Altair comprises two structures: a 240 meter vertical tower and a 209 meter leaning tower. The leaning tower is inclined from level 5 to level 39 and goes vertical up to roof level at a height of 209 meters. The leaning or stepping tower has an angle of 13.8 degrees from the vertical one and leans towards the vertical tower. The two towers are connected by steel outriggers at four points at levels 39 and 41. Each tower is supported by external walls and internal core walls forming a three dimensional structured frame.

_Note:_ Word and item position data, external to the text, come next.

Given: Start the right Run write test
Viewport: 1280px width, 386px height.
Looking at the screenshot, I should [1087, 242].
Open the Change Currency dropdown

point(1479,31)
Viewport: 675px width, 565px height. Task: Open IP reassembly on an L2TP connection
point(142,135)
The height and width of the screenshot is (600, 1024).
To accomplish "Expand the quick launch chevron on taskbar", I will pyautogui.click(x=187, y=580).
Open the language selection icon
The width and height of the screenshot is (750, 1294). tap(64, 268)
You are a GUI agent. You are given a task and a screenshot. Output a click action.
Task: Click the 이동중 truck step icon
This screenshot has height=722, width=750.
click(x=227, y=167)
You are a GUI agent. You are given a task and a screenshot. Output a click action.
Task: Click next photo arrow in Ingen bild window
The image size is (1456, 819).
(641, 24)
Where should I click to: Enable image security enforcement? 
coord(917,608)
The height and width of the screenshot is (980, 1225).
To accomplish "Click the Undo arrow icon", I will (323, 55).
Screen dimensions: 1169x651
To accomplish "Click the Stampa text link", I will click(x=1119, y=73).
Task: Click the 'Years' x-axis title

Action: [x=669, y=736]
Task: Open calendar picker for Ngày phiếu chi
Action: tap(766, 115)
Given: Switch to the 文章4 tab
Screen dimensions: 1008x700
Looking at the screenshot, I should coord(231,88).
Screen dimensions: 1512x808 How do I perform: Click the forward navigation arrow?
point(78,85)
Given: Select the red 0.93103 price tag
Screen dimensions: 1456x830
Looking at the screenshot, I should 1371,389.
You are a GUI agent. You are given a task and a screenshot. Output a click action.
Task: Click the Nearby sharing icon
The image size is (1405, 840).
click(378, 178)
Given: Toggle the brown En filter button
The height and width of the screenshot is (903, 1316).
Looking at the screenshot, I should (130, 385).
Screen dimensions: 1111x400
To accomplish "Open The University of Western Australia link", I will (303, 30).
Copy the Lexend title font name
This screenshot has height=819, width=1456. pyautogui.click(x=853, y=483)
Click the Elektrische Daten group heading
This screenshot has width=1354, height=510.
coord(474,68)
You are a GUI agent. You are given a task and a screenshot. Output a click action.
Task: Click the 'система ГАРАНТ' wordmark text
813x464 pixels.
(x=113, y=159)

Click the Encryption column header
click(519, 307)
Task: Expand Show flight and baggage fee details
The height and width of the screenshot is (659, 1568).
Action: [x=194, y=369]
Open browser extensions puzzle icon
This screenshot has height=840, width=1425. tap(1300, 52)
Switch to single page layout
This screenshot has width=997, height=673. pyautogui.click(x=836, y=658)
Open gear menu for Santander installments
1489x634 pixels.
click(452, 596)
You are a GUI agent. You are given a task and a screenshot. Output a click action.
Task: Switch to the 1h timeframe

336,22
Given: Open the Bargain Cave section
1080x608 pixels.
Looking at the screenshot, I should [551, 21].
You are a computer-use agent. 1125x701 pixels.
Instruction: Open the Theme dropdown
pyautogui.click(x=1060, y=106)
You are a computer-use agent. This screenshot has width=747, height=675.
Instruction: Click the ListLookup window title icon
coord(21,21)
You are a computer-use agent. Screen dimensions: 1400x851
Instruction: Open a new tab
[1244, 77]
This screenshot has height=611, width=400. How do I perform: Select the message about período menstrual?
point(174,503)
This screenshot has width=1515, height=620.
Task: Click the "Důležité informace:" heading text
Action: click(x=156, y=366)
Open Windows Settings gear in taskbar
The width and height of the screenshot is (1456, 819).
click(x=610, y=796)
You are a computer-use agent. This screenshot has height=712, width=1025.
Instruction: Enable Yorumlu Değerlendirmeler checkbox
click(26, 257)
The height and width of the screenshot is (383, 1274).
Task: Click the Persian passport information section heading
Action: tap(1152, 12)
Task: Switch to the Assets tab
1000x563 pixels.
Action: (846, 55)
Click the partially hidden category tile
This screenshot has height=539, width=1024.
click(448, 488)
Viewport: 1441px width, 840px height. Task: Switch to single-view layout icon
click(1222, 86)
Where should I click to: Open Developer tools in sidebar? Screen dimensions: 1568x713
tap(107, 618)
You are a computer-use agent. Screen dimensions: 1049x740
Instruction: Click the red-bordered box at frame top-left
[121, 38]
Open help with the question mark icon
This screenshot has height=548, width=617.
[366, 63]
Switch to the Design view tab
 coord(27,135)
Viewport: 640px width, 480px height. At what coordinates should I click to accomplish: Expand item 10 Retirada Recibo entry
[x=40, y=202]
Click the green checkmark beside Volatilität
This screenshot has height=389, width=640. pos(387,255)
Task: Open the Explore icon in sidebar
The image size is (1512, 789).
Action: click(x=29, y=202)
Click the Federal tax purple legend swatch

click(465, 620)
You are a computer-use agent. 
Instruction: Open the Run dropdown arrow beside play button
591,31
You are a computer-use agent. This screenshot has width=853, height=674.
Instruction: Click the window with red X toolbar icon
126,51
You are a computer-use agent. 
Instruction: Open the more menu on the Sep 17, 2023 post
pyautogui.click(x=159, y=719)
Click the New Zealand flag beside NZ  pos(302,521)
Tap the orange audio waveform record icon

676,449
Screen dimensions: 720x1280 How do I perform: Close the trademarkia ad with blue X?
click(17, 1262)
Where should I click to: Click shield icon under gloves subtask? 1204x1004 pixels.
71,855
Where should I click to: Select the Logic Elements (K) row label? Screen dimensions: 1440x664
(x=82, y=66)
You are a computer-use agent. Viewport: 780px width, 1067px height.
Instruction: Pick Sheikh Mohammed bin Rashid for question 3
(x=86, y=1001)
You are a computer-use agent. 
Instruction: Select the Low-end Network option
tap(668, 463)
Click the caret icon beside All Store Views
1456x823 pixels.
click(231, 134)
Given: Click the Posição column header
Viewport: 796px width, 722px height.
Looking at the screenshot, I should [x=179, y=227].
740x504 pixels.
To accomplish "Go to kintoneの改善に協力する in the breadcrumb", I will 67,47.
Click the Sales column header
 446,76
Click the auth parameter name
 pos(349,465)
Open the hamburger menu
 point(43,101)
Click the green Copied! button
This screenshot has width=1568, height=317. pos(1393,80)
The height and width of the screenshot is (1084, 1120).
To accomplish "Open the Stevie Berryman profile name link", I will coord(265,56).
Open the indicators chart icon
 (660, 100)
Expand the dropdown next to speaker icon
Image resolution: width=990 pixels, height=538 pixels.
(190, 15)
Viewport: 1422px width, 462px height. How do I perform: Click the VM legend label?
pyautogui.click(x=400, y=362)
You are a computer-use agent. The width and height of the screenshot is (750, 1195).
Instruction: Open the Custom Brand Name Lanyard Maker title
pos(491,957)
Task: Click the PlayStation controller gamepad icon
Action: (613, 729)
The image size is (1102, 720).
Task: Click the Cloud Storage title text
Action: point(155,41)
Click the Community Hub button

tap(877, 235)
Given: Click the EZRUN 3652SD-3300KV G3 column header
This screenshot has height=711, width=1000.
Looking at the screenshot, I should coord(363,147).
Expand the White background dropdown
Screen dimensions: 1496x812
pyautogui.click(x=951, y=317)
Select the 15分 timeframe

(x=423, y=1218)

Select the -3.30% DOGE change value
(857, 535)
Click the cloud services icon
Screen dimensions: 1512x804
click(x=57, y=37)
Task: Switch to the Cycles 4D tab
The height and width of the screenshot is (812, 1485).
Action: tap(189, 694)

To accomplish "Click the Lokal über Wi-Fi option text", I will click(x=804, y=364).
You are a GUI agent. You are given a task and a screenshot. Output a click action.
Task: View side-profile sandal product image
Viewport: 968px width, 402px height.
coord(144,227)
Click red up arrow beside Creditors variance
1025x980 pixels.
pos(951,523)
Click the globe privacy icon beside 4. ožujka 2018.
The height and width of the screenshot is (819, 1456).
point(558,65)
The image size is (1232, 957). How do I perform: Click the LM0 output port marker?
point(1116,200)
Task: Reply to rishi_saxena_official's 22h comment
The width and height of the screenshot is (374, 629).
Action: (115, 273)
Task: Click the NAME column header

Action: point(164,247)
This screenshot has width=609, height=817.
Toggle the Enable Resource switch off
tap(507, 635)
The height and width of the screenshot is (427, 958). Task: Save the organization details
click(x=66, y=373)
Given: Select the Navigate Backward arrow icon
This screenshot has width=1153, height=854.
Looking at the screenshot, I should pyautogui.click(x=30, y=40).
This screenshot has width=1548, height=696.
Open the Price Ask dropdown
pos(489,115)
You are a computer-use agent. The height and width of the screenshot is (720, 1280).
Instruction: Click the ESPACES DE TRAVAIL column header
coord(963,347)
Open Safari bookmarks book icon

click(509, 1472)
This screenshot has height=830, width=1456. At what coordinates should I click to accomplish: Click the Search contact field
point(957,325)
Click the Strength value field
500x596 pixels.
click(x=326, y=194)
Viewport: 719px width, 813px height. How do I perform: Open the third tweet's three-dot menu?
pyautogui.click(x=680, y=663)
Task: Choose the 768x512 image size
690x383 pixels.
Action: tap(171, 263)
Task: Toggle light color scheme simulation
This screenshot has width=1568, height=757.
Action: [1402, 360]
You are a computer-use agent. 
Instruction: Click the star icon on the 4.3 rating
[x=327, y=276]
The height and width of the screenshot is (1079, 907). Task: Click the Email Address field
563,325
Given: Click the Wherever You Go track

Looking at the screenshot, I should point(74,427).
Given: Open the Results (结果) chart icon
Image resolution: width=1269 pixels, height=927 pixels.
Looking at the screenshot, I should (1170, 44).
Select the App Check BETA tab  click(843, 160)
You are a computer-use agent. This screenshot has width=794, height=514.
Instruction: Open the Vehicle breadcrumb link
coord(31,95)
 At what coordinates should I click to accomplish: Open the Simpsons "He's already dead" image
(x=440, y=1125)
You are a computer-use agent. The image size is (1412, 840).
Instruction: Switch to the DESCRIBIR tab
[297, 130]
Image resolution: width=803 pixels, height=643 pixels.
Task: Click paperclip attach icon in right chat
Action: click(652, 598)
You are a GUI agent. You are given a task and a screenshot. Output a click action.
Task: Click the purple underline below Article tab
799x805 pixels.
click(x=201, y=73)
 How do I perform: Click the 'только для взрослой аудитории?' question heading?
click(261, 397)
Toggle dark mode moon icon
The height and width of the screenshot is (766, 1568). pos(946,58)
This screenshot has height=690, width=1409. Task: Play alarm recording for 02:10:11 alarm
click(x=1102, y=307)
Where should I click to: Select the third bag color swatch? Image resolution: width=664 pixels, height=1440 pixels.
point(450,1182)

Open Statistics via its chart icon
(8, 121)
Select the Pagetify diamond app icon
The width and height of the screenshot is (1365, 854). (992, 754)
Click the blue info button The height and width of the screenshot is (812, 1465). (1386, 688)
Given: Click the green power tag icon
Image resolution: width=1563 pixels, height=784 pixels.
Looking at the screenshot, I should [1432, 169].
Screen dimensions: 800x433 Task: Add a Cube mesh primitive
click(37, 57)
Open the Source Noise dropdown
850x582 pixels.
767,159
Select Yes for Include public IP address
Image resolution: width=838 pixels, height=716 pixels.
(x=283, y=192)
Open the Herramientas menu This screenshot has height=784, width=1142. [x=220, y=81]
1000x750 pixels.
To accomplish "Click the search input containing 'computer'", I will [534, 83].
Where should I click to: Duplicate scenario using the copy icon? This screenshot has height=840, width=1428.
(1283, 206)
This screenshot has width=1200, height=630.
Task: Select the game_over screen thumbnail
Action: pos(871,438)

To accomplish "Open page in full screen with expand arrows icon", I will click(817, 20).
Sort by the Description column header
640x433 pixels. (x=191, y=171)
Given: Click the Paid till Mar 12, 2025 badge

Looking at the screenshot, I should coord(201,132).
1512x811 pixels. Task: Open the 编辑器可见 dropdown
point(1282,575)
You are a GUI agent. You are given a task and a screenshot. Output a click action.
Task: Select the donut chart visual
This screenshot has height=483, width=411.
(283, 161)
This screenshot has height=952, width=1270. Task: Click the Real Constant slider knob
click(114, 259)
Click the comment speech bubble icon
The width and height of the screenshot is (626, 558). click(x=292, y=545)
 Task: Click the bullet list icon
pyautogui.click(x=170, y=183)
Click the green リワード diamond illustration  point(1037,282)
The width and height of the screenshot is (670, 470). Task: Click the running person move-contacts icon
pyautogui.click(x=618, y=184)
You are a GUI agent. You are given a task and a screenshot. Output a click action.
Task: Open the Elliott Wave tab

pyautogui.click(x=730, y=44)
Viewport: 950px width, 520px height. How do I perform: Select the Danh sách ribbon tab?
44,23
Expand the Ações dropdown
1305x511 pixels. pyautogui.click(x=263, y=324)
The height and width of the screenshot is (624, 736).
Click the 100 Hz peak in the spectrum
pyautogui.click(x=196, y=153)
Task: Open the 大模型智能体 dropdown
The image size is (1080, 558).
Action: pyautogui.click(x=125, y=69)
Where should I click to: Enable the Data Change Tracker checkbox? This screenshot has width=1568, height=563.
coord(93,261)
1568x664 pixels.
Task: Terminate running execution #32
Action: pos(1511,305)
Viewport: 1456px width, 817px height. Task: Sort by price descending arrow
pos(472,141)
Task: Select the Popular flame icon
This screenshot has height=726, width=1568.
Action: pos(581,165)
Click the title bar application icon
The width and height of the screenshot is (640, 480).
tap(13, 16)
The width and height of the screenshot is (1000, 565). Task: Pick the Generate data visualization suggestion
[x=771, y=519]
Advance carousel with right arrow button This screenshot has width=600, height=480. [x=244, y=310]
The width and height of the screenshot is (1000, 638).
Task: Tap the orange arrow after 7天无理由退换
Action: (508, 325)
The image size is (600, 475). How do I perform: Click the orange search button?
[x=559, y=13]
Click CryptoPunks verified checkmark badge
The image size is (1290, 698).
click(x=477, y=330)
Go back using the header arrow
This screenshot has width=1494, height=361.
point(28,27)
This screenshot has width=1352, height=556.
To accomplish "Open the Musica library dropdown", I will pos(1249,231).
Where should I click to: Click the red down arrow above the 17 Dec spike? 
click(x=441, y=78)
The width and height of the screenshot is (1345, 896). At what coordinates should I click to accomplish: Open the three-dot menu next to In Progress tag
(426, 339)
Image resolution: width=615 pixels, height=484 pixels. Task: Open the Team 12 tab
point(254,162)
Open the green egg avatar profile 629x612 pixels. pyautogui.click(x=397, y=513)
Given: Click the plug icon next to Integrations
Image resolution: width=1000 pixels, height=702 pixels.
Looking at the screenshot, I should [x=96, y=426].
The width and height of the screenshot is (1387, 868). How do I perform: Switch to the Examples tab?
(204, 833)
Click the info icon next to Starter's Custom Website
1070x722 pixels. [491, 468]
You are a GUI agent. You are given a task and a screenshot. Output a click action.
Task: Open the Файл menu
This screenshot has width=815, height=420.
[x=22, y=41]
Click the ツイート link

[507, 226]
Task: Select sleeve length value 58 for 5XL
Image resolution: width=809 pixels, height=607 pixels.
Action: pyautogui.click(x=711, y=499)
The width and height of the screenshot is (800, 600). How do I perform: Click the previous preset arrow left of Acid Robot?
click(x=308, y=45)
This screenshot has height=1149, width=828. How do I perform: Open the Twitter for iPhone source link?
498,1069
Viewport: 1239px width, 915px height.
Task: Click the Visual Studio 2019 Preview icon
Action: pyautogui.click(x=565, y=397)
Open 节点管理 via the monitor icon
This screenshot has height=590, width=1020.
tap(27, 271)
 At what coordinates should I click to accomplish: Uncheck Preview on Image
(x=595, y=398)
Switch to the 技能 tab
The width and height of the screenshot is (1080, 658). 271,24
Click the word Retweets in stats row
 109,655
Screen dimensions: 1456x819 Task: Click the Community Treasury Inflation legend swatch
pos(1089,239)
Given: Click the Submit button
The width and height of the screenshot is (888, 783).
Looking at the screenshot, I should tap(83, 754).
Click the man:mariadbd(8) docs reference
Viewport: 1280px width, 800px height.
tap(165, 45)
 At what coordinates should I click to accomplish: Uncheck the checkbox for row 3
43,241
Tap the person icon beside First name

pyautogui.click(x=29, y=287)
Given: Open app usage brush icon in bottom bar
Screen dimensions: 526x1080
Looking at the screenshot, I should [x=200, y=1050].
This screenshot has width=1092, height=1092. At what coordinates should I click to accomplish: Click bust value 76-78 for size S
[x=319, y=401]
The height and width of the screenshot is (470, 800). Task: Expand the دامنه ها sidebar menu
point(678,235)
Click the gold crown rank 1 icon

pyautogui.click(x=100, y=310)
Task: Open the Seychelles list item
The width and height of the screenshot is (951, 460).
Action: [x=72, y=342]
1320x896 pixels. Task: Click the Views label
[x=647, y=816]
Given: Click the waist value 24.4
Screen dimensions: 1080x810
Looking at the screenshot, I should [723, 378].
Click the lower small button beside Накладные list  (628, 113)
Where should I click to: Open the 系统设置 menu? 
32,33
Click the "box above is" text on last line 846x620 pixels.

The leaning tower has been designed using a distinctive diagrid structure with flat slabs which not only adds structural stability to the building without the need for internal columns but also allows for a permeable surface with large windows. This allows maximum airflow and light which contributes to energy savings in heating and cooling and also provides access to the balcony.

The towers were constructed on reinforced concrete piles and a raft footing with a reinforced concrete or steel superstructure. Even though Colombo rarely experiences significant earthquakes, Altair has been designed to withstand earthquakes up to 7 on the Richter Scale. Colombo is classified in seismic Zone 0 under the international building code.

The developers have also commissioned wind tunnel tests in Canada where intense studies were undertaken with 103 individual wind speed sensors placed on a 2-metre model of Altair with all relevant surrounding buildings and topography within a 480 m radius.

Completion of the structural work was marked by “topping out” in December 2017. Interior work is underway and Altair was scheduled to be completed in 2019. Construction was halted for five years, and begun anew in 2020 after review of the project and resolution of some financial issues. Altair opened in March 2021.